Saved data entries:
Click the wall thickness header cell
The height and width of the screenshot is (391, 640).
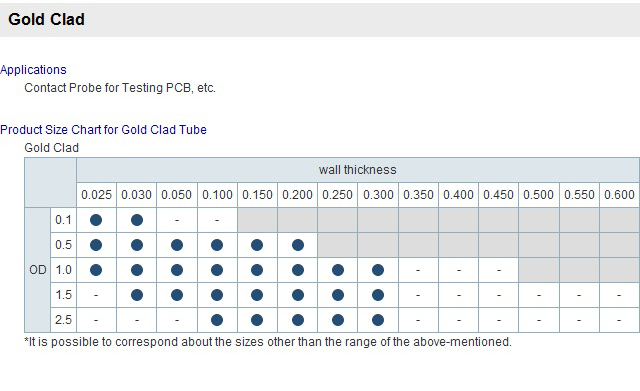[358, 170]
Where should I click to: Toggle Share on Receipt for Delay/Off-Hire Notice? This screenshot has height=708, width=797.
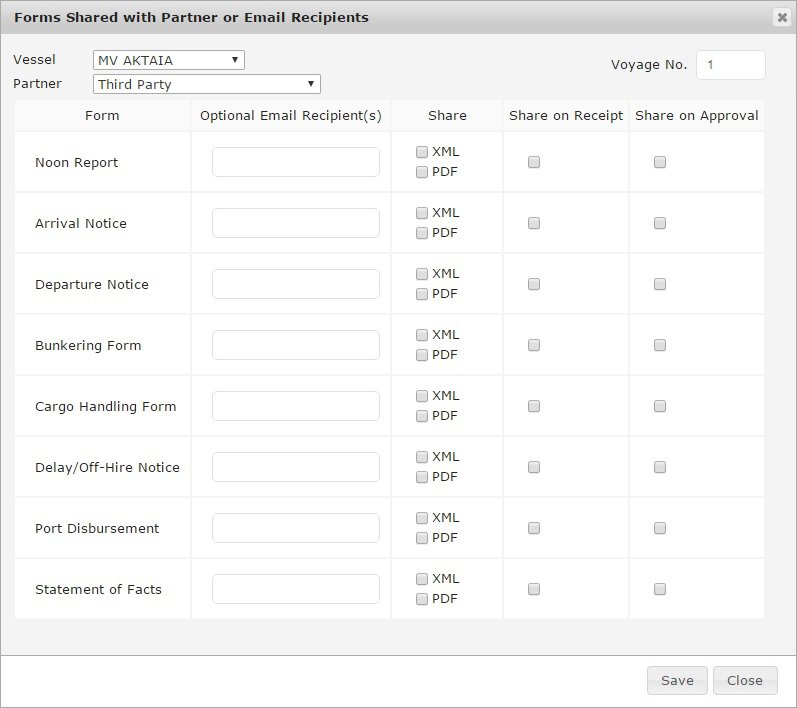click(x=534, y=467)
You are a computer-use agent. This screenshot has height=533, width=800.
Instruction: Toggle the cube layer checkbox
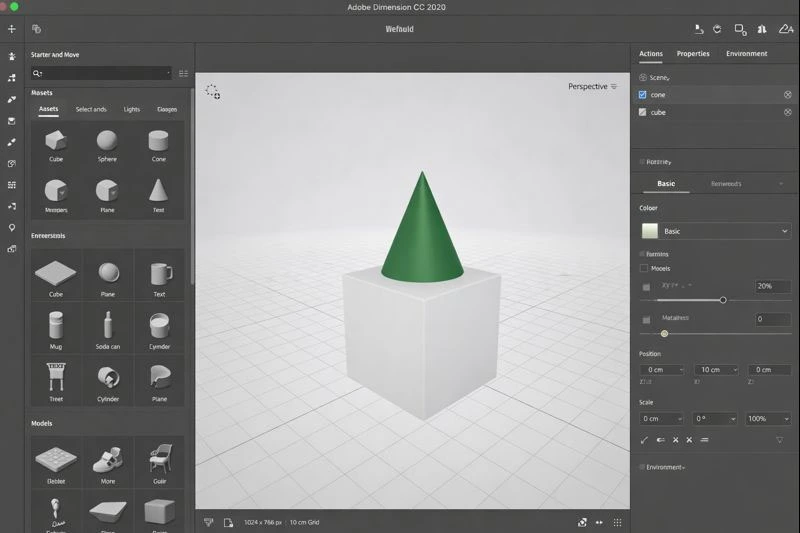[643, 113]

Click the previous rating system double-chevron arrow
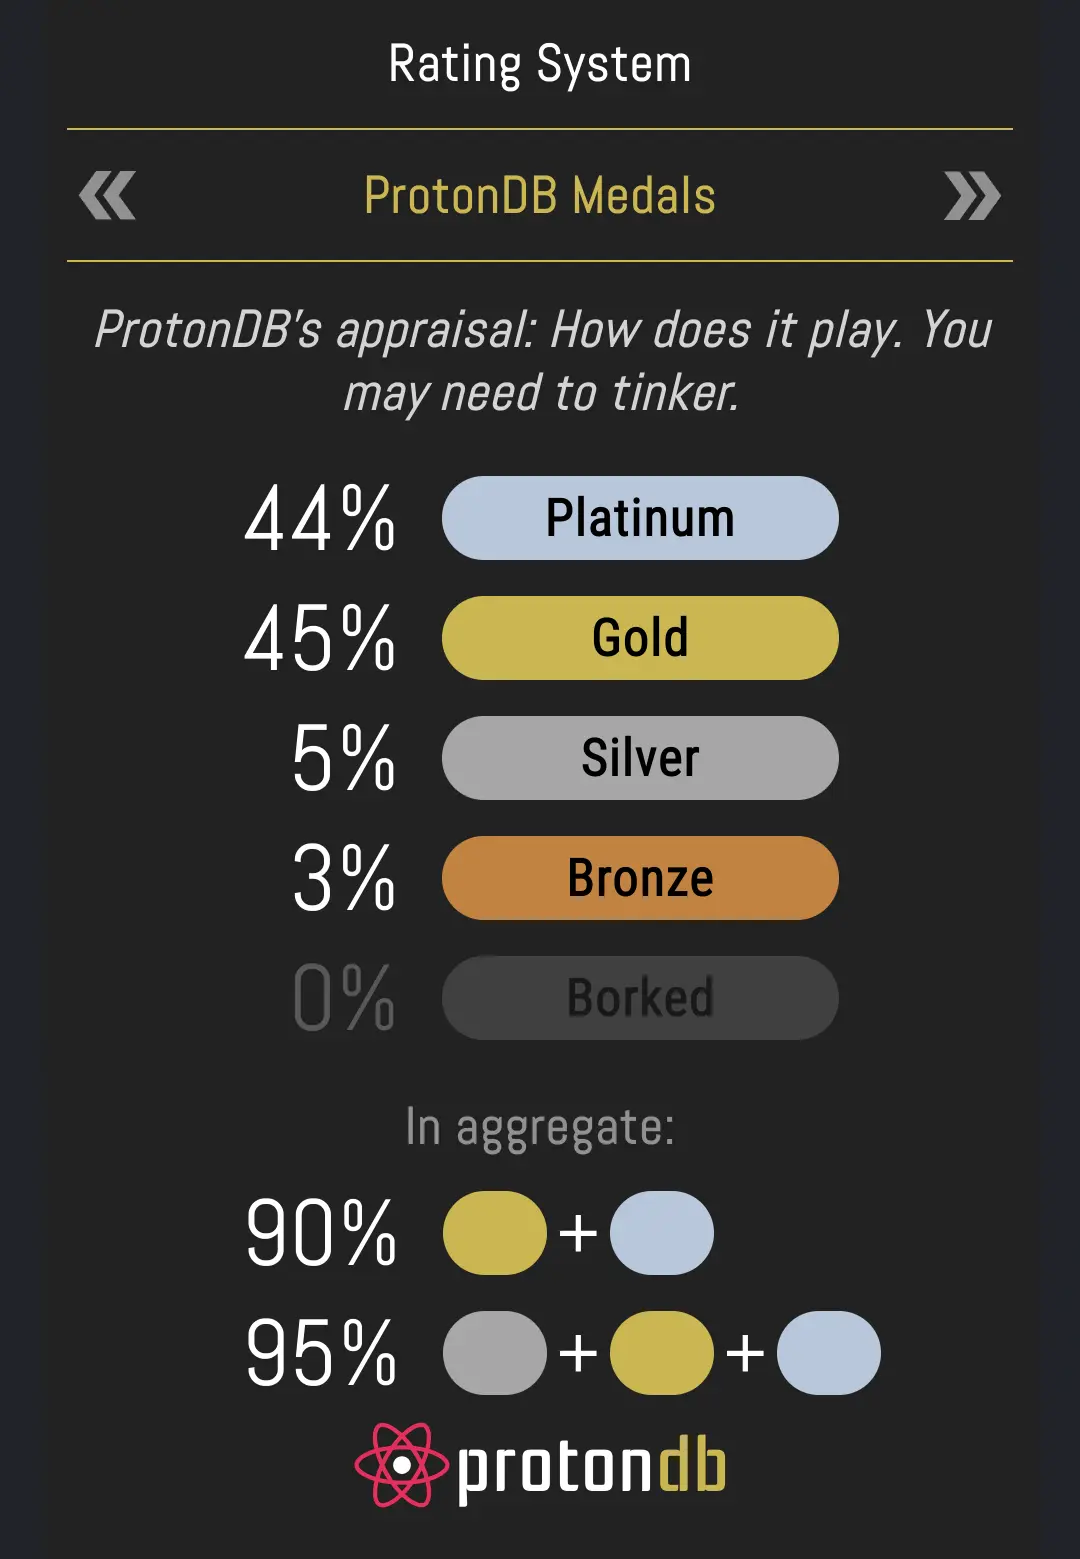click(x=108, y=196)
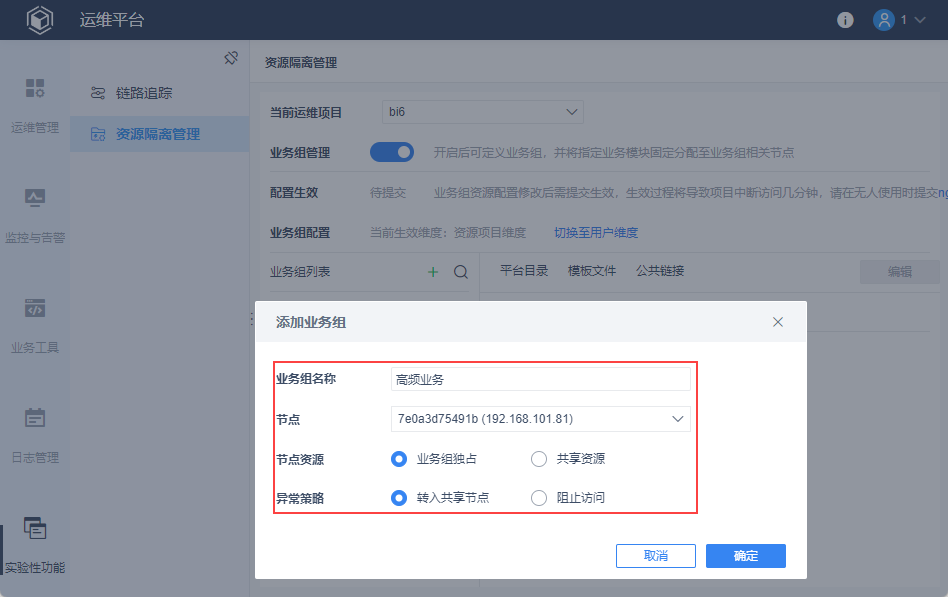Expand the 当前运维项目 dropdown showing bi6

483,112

| DESCRIPTION OF THE TASK |
Return the preceding entries exactly, each word as given, but leave out any picture.

| WRITTEN RESPONSE |
Click the wall thickness header cell
The height and width of the screenshot is (391, 640).
[358, 170]
Where should I click to: Toggle Share on Receipt for Delay/Off-Hire Notice? This screenshot has height=708, width=797.
click(x=534, y=467)
You are a computer-use agent. This screenshot has height=533, width=800.
Instruction: Toggle the cube layer checkbox
[643, 113]

Click the previous rating system double-chevron arrow
click(x=108, y=196)
Expand the 当前运维项目 dropdown showing bi6

483,112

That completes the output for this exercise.